● Supplied entries:
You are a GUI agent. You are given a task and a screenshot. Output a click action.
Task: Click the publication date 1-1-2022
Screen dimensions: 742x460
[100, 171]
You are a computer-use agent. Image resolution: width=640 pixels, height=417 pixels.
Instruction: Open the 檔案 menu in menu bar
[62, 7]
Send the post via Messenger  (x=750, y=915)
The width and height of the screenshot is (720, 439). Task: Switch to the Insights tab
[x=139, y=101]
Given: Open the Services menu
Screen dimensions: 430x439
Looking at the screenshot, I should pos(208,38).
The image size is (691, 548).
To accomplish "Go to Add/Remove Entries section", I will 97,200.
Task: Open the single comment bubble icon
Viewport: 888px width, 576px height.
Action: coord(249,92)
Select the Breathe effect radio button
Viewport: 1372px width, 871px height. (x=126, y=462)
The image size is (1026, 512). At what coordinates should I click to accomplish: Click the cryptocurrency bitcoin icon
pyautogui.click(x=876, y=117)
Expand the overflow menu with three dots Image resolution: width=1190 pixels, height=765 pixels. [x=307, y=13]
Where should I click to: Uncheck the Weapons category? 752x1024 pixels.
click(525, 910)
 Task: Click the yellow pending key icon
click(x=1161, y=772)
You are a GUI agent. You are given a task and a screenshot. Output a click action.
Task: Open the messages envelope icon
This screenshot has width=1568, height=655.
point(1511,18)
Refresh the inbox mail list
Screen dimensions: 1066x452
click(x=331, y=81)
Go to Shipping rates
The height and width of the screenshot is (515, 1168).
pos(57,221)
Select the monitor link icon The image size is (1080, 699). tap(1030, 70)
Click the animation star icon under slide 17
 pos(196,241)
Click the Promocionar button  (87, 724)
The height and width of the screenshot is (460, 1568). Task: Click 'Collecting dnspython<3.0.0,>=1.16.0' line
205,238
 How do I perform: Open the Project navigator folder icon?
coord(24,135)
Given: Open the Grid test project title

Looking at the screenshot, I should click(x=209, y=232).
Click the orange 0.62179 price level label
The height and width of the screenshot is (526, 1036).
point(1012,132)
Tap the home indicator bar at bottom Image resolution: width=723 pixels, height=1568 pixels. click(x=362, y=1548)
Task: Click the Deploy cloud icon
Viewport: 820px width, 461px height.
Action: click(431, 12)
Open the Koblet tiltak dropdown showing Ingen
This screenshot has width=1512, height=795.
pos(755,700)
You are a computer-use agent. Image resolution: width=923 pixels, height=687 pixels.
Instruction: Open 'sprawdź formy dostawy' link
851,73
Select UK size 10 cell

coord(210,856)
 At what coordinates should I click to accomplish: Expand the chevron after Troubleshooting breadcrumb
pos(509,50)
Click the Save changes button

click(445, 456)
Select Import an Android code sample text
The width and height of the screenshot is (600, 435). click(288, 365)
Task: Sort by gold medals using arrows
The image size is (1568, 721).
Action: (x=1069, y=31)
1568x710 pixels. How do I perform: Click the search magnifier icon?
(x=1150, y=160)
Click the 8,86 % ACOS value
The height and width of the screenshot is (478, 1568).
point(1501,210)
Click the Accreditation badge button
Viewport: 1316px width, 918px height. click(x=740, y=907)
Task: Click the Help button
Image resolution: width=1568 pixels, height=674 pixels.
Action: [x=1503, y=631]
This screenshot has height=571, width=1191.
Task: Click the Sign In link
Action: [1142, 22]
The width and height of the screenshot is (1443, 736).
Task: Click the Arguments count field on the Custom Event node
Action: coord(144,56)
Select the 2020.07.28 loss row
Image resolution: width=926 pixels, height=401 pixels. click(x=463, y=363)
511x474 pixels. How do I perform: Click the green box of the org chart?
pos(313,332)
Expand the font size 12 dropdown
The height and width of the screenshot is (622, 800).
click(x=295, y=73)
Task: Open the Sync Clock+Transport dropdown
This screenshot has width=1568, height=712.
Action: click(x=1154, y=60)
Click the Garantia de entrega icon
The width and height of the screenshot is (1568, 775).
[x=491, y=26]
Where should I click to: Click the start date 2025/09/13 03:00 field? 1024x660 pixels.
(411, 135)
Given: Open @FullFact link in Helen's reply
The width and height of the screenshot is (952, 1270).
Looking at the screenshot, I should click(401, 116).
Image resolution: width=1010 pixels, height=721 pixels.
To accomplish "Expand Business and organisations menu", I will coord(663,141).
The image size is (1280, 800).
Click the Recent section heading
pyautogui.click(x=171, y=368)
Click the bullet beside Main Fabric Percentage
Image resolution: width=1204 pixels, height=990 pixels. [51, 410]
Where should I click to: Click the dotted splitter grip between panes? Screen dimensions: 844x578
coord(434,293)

● Problem details:
If a line of the material contains the word "will", pick it out and copy it.

● Task answer:
To accomplish "Go to Add/Remove Entries section", I will 97,200.
To accomplish "Expand Business and organisations menu", I will coord(663,141).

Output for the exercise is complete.